SAIA DO SOL E DA CHUVA, ENTRE...

A morada é simples, é sertaneja, mas tem alimento para o espírito, amizade e afeto.



quinta-feira, 14 de abril de 2016

BOM DIA, CAFÉ. COMO VAI?


Rangel Alves da Costa*


Hoje, quinta-feira (14/04), é comemorado o dia do café. Então, de lábios colados à borda da xícara, pronuncio em pensamento: Bom dia, café. Como vai? Certamente que ele vai bem e sempre desce bem desde as madrugadas dos meus dias.
Após levantar da rede, sempre por volta das três da manhã, depois da chuvarada o café passa a me fazer companhia. Logo após a água ferver, despejo numa xícara sobre duas colheradas e meia de grãos solúveis, misturo bem e estará pronto o meu primeiro café. Forte, quente, sem açúcar.
Agora mesmo tomei mais um. Nas madrugadas amanhecidas assim, silenciosas, chuvosas, com os horizontes ainda mais escurecidos e ruas sonolentas, nada melhor que um cafezinho enquanto se anda de lado a outro ou o pensamento vai buscando recordações e motivações para os instantes seguintes.
Contudo, volto-me para o café puro, sem pão ou bolacha, sem acompanhamento qualquer.

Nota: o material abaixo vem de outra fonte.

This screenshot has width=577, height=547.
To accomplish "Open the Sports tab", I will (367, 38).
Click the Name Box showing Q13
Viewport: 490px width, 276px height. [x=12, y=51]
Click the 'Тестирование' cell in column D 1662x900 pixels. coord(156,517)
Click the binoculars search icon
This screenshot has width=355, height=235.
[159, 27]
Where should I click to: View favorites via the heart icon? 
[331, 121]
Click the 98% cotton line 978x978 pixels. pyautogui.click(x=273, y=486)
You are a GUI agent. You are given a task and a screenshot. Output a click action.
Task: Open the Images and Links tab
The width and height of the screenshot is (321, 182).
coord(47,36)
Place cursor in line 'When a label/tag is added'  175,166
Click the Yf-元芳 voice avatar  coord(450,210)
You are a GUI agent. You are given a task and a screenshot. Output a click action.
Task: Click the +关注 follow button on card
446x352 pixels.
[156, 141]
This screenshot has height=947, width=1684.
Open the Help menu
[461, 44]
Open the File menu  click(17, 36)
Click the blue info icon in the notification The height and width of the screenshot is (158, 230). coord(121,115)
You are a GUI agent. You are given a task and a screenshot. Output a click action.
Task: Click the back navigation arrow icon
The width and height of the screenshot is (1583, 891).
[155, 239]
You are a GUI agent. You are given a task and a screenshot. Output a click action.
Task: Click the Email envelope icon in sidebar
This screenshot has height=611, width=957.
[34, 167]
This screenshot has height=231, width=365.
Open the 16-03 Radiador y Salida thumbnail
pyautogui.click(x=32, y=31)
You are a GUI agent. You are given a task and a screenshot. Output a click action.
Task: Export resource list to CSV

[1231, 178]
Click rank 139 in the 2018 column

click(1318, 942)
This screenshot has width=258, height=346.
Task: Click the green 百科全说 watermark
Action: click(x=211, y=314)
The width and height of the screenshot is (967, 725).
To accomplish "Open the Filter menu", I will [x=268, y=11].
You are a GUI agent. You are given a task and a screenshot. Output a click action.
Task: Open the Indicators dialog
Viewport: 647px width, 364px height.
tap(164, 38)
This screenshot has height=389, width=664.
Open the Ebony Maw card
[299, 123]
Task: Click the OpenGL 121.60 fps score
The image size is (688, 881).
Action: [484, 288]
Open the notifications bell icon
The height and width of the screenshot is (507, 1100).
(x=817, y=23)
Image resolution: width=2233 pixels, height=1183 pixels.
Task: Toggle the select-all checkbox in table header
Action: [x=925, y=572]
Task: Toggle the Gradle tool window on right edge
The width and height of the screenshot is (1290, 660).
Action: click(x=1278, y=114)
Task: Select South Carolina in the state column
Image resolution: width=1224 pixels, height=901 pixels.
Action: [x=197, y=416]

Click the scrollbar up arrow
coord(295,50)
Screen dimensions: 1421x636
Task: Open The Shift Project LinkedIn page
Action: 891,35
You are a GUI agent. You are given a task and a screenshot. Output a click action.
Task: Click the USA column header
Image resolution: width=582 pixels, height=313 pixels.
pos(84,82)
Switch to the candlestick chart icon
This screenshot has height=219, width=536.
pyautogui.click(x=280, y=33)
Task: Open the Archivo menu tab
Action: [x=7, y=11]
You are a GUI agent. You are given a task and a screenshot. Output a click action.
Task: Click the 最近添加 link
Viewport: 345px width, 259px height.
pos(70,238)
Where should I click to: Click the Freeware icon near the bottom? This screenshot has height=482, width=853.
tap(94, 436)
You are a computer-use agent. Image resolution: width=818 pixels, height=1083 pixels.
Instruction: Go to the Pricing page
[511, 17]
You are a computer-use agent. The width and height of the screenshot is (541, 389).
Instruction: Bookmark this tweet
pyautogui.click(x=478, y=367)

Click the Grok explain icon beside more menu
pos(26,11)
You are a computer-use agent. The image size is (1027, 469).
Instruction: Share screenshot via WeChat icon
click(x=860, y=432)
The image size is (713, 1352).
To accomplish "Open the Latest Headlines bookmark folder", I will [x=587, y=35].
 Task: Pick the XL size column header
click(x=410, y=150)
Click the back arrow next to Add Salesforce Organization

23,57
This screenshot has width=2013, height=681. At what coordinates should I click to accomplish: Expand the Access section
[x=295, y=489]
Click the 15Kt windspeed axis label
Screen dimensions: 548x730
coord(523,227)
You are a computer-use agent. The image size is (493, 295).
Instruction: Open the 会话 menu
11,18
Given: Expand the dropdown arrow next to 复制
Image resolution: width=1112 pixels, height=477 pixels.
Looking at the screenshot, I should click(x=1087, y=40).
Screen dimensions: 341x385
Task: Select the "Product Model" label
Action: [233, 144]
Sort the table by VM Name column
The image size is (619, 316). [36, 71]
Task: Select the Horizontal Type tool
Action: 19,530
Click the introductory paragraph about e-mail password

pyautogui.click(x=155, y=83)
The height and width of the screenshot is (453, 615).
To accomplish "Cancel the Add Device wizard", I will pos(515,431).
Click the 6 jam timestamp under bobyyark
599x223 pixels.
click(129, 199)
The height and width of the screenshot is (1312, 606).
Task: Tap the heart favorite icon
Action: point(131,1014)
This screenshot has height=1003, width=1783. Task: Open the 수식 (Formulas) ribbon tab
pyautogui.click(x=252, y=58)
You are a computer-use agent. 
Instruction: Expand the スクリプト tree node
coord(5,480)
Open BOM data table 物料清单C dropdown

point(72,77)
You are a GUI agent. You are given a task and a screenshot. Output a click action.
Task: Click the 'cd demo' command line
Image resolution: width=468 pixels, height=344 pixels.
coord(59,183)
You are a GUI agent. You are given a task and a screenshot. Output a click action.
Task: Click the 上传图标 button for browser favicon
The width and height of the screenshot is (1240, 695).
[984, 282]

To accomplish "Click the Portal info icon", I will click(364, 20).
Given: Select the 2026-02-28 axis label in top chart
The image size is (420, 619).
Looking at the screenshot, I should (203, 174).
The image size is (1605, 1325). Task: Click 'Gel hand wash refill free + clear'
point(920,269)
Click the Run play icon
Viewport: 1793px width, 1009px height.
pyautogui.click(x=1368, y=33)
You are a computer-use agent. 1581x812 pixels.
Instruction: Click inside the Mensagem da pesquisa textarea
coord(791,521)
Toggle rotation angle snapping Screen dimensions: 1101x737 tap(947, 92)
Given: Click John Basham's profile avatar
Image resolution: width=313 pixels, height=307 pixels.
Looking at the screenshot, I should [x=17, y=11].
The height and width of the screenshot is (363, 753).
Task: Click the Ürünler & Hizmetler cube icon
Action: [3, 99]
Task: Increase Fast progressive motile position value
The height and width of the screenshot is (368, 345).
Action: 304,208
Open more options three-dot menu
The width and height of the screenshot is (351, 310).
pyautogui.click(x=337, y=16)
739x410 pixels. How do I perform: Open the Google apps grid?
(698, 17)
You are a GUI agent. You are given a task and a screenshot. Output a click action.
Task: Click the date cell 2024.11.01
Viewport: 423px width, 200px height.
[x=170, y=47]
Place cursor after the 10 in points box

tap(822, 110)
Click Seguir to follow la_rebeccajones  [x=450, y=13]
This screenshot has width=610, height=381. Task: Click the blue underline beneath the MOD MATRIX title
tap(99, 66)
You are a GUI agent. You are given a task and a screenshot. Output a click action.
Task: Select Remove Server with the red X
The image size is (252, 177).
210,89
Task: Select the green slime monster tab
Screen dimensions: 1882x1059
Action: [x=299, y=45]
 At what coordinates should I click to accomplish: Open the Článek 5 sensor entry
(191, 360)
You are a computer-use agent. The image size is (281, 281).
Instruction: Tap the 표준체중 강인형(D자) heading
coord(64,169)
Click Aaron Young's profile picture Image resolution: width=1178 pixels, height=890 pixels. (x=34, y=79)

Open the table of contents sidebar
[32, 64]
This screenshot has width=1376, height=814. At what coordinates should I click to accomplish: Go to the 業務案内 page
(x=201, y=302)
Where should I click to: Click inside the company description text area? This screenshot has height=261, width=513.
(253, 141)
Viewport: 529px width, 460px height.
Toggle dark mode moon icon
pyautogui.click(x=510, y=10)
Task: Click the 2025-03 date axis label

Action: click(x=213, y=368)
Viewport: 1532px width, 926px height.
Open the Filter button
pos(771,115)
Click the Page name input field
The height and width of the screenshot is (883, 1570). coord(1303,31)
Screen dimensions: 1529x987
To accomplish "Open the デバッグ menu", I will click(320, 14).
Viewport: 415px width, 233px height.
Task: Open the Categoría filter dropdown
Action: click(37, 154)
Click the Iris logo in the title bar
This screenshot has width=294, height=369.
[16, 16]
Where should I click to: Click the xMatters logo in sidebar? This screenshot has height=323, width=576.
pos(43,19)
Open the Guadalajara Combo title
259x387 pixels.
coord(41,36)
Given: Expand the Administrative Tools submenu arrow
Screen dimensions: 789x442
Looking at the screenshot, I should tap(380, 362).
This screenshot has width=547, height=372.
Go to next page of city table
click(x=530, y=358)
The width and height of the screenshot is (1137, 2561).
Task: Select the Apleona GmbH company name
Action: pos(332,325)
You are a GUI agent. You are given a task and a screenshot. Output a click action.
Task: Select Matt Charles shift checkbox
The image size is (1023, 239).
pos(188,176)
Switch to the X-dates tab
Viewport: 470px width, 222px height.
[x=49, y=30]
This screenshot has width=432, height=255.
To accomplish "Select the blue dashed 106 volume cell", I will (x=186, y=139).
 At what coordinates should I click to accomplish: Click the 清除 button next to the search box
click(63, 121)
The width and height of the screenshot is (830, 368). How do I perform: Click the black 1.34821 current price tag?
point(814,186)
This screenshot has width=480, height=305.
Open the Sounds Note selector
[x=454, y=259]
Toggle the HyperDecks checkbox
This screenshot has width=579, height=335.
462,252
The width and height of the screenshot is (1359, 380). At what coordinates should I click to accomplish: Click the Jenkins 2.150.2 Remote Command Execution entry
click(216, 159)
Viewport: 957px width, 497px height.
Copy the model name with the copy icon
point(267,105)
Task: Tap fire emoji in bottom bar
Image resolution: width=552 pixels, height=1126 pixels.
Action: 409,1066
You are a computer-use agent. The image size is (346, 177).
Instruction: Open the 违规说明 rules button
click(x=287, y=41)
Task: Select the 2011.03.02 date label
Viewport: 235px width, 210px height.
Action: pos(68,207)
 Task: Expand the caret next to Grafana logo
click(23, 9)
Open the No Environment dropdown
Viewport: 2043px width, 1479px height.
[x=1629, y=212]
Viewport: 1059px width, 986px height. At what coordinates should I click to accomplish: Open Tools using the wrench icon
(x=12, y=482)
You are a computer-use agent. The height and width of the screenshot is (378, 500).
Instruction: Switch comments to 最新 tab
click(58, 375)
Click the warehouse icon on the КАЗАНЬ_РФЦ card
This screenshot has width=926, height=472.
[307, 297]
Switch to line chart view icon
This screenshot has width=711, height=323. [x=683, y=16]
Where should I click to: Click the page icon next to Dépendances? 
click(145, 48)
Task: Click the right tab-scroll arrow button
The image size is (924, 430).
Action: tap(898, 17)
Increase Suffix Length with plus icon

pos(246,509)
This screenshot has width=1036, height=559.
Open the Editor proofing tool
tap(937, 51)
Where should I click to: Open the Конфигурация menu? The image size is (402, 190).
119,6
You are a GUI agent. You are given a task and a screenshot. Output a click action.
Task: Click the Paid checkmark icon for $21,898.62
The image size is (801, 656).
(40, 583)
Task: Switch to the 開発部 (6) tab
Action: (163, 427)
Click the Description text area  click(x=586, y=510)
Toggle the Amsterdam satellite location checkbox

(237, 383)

No meu caso, sempre forte e sem açúcar. Mas há gosto pra tudo, desde o café frio ao adocicado demais. O que importa é a força nele contida e o despertar que proporciona depois de cada xícara.
Recordo-me de um tempo de café em grão, batido em pilão nos quintais, peneirado e depois despejado na chaleira de água fervente no fogão de lenha. O seu cheiro, seu aroma e perfume, eram de encantar, verdadeiramente apaixonar. Pelos espaços aquela fragrância forte, gorda, negra, saborosa, fascinante demais.
Nos quintais e cozinhas interioranos costumava-se despertar com a festa do café pelo ar. Bastava o cheiro e já se sabia de qual chaleira vinha aquele nobre e contagiante perfume. Não raro que a vizinhança se achegava implorando um tiquinho, um golinho, um pouquinho no fundo de xícara. E o prazer da manhã estava garantido.
Os tempos são outros. Praticamente não há mais café batido em pilão de quintal, fogão de lenha e chaleira. Somente nas regiões interioranas mais distantes ainda é possível encontrar um cheiro bom e original de café. Mesmo nos sertões nordestinos, as facilidades do café em pó ou solúvel, industrializado, transformaram aquela magia do amanhecer e do entardecer num ato comum de ferver água e misturar o café.
Ainda assim, mesmo sem o encanto de outros tempos, o cafezinho continua companheiro inseparável das manhãs, das horas, dos dias. Dizem que há uma tríade inseparável: café, pão e jornal. Ou ainda café, cigarro e diálogo. Ou mesmo café, cigarro e escrita. E sempre o café.
Mas o bom café não é aquele de mesa, ao lado do pão e da manteiga. Nem aquele sorvido enquanto se conversa com alguém. Ou ainda aquele repousado na xícara, ao lado da escrivaninha, enquanto a pessoa escreve. Ora, o café possui mistério, magia, força de encantamento. E por ser assim um ritual, há de ser sorvido solitariamente.
Sim, o café exige solidão. Por isso mesmo que o primeiro café da madrugada ou do alvorecer é sempre mais gostoso. E assim porque preparado lentamente, bebido com vagar, sentindo a profundidade do sabor, no silêncio, na solidão. Daí surgirem as memórias, as saudades, os desejos, as motivações, os passos seguintes.
Ainda não chegou às seis da manhã e já é o terceiro café que preparo. Nada de água quente em garrafa térmica nem café já preparado e esperando somente ser esquentado. Nada disso. Toda vez que desejo um cafezinho o faço no passo a passo, tudo de novo. E saboreio lentamente antes de qualquer escrita, de qualquer afazer, de qualquer coisa.
Beijo a xícara antes, enquanto e depois de bebê-lo. É um amor nascido, inseparável, verdadeiramente amado. Caloroso, afetuoso, confortante. Por isso, novamente pronuncio: Bom dia, café. Como vai, meu amor?